Mautz war der Stärkste von vier Geschwistern. Grau und schwarz gestromt, war er der einzige, der eine einheitliche Färbung hatte. Sein Bruder, der nicht alt wurde, da ihn schon als kleines Kätzchen ein Hund würgte, war schwarz mit weißen Pfoten, und die beiden Schwestern waren grau und weiß gezeichnet.

Der Wurf junger Katzen wäre kaum am Leben geblieben, wenn nicht die Kinder des Kleinbauern, auf dessen Hof sie geboren wurden, für sie gebeten hätten. Den kleinen Grauen mit dem dicken Kopf und der schwarzen Pardelzeichnung, den hatten die Kinder am liebsten. Er vereinigte geschmeidige Grazie mit rundlicher Gedrungenheit und war bei nie ermüdender Ausgelassenheit und Spielfreudigkeit doch immer liebenswürdig und sanft. Als er ein Vierteljahr alt war, verließen auch seine beiden Schwestern den Hof. Die eine nahm ein Junge mit nach Berlin, der die Ferien auf dem Lande verbracht hatte, und die andere kam auf ein Nachbargehöft.

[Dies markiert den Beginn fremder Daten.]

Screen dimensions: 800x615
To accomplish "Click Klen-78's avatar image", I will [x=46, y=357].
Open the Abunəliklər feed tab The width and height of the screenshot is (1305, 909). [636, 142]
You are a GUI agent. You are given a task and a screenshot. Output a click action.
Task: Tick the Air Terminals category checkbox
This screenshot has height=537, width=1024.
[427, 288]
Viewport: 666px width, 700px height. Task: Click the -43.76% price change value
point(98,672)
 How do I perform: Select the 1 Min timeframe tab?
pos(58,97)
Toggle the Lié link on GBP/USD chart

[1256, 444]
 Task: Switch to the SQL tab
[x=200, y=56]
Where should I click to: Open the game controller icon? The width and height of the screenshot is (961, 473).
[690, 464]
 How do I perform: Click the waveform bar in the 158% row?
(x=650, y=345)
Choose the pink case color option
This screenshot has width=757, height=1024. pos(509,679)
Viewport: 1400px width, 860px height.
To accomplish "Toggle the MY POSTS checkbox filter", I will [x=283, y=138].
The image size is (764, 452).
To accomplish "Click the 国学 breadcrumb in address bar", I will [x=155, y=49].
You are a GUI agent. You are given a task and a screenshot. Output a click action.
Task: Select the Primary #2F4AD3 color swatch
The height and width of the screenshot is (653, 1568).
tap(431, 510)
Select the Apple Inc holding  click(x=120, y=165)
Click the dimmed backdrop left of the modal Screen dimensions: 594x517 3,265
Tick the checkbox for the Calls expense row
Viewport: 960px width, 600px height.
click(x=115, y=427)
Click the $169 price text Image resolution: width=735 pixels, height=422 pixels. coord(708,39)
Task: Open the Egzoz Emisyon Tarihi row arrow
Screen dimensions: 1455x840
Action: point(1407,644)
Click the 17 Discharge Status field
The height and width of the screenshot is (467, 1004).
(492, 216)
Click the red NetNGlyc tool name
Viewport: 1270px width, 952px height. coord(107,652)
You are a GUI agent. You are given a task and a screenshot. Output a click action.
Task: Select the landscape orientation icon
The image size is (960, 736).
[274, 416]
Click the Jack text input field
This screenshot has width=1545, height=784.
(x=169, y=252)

Als er weiter heranwuchs, sah Mautz seine Mutter immer seltener. Sie war eine geschmeidige Katze, schwarz, wie der so früh ums Leben gekommene Bruder, und im Wesen scheu und zurückhaltend. Wenn der kleine graue Kater in den ersten Strahlen der Morgensonne auf der Steintreppe des Hauses saß, so geschah es recht häufig, daß seine Mutter von draußen durch den Zaun geschlüpft kam. Ihr schwarzer Pelz war, besonders an den Läufen, feucht, und wenn sich ihr Sohn, der sie an Höhe fast schon erreichte, aufstellte, einen Buckel machte und sie freundlich begrüßte, so schnurrte die Mama wohl leise, stellte auch das dünne Schwänzchen auf, aber dann huschte sie an ihm vorbei, sprang an dem alten Apfelbaum empor und von da mit einem kühnen Sprung auf das flache Dach des Schuppens. Da legte sie sich grade auf die Seite, und in den allmählich stärker werdenden Strahlen der Sonne schlief sie ein. Wenn sich ein leiser Windhauch erhob, sah der junge Kater manchmal, wie von dem schwarzen Maul seiner Mutter eine zarte braune Feder emporflog.

Mautz als Kind

Ein Schlüssel knarrt im Schloß, und als die Tür zur Vorratskammer aufgeht, huschen drei Mäuse in die Ecke. »Die Katze doocht aber reene goarnischt, da loofen ja all wedder drei Mäuse!«

Die Bäuerin holt einen Napf voll Mehl und geht in die Küche zurück.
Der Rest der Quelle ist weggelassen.